While the U.S. Senate performed well with its bipartisan move to reform the Veterans Administration, when it came to student loans, it was petulant, partisan business as usual.
Sen. Elizabeth Warren, D-Mass., introduced a bill to allow borrowers with student loans issued before 2010 to refinance at 3.86 percent – the rate Congress set for federal student loans last year. While hardly a fix for the whole student-loan problem, the Obama administration had estimated it would have saved 25 million people $2,000 over the life of their loans.
Nonetheless, the bill died with a 56-38 vote on a now-routine cloture vote, which requires 60 votes to advance the bill to actual debate.
Republican opposition was nominally founded on the notion the bill was about election-year politics.
“It’s really all about Senate Democrats,” said Minority Leader Mitch McConnell, R-Ky. “They want an issue to campaign on to save their own hides this November.”
But if elected officials do what is good for their constituents, and the voters reward them with re-election, is that not how things are supposed to work?
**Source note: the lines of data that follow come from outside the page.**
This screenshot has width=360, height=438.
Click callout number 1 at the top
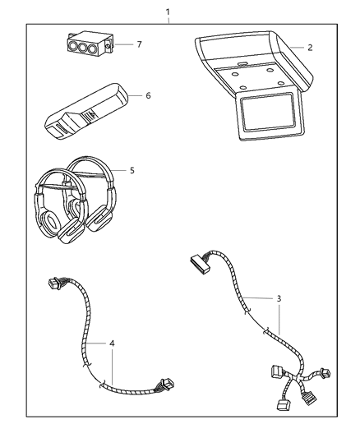click(168, 12)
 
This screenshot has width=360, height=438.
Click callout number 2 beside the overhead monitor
click(309, 48)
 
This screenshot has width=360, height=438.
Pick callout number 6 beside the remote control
click(148, 95)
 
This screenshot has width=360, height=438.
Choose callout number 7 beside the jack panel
click(140, 43)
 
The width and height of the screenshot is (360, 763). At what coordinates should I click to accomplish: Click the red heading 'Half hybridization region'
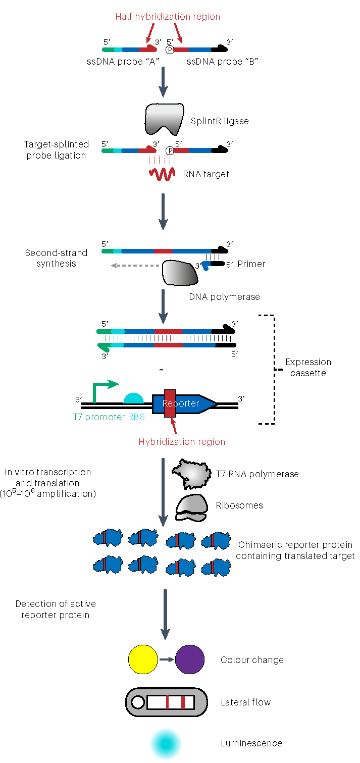pos(168,17)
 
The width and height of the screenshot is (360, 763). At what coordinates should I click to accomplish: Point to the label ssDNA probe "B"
pos(223,62)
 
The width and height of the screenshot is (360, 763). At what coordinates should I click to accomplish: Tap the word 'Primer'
pos(251,264)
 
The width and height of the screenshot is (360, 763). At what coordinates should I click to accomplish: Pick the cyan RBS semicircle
pos(134,398)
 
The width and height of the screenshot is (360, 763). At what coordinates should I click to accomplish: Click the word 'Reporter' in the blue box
pos(181,403)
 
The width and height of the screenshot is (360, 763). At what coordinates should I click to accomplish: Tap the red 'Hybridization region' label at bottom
pos(182,442)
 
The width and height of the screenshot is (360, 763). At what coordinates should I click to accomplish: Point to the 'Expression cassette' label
pos(308,368)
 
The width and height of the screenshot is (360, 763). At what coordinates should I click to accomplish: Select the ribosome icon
pos(191,506)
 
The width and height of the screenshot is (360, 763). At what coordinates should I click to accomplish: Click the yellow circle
pos(143,660)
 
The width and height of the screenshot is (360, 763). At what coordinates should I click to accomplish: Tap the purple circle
pos(190,660)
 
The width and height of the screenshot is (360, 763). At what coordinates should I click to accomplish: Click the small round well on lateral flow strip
pos(137,702)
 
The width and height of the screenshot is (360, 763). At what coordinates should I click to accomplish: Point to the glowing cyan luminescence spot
pos(166,743)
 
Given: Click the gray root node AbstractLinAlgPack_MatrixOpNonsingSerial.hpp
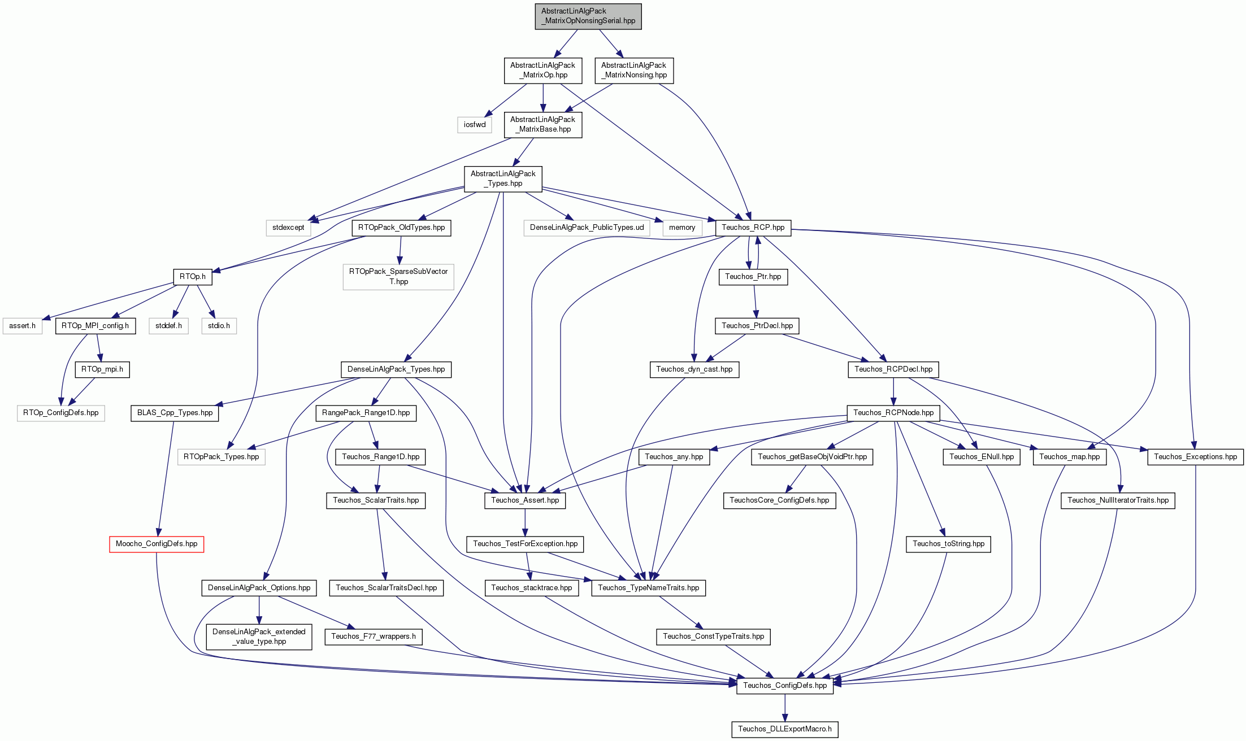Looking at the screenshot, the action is (588, 16).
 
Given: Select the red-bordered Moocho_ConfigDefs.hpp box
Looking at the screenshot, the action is (157, 544).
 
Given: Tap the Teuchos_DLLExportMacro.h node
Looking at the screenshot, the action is (785, 729).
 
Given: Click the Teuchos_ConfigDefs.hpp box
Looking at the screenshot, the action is (785, 686).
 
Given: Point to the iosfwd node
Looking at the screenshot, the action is (475, 125).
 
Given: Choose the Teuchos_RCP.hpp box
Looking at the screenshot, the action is (753, 228).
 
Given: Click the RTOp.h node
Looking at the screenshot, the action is (193, 277).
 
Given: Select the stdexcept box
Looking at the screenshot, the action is (288, 228).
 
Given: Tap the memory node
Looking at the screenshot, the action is (682, 228).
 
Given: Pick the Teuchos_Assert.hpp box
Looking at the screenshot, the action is (525, 500).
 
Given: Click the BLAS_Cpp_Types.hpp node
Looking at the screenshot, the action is (175, 413).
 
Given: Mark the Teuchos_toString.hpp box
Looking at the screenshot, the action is (948, 544).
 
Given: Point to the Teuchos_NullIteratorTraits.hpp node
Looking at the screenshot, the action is (1118, 500).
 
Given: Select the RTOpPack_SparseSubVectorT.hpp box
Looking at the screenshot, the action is (398, 277).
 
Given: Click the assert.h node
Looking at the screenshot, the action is (22, 326).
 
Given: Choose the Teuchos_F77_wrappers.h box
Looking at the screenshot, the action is (374, 637).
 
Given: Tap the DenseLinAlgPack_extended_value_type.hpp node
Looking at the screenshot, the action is (259, 637).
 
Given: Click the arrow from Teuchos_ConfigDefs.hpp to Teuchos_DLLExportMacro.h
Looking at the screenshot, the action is (785, 708).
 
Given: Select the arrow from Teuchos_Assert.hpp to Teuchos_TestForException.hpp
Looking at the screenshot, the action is (525, 522).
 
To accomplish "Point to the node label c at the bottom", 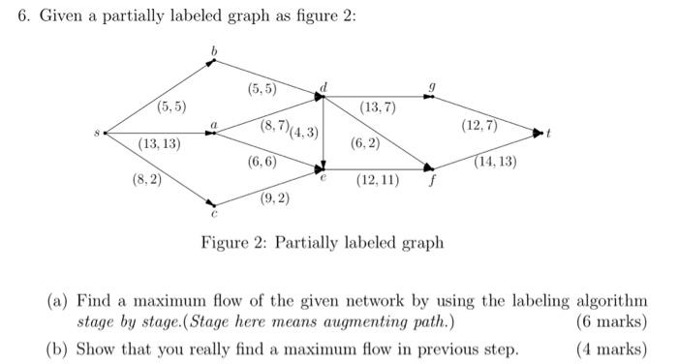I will (x=214, y=216).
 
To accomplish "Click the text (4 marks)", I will (x=611, y=349).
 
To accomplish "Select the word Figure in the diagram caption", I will (x=225, y=242).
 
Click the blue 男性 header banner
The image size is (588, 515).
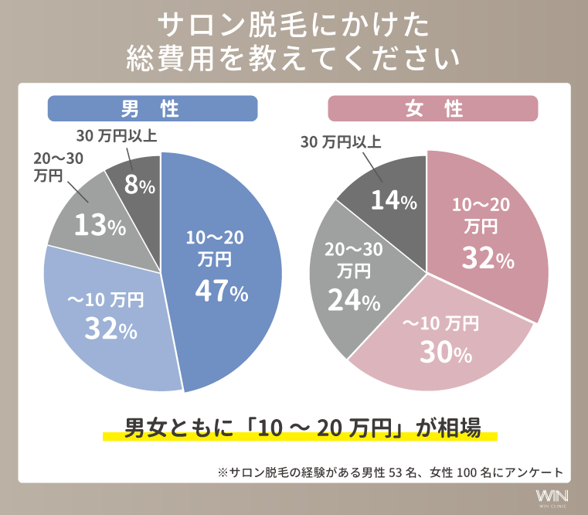coord(152,109)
Republicans could have signed on and gotten the same benefit.
The real issue is that Warren’s bill would have covered the cost of lowering rates with the “Buffett Rule” – taxing incomes greater than $1 million as wages instead of capital gains, which is usually the case now. The GOP leadership was having none of that.
Warren had said the Democrats were open to alternative ways to pay for lower rates, but Republicans offered none. And Americans will continue to pay.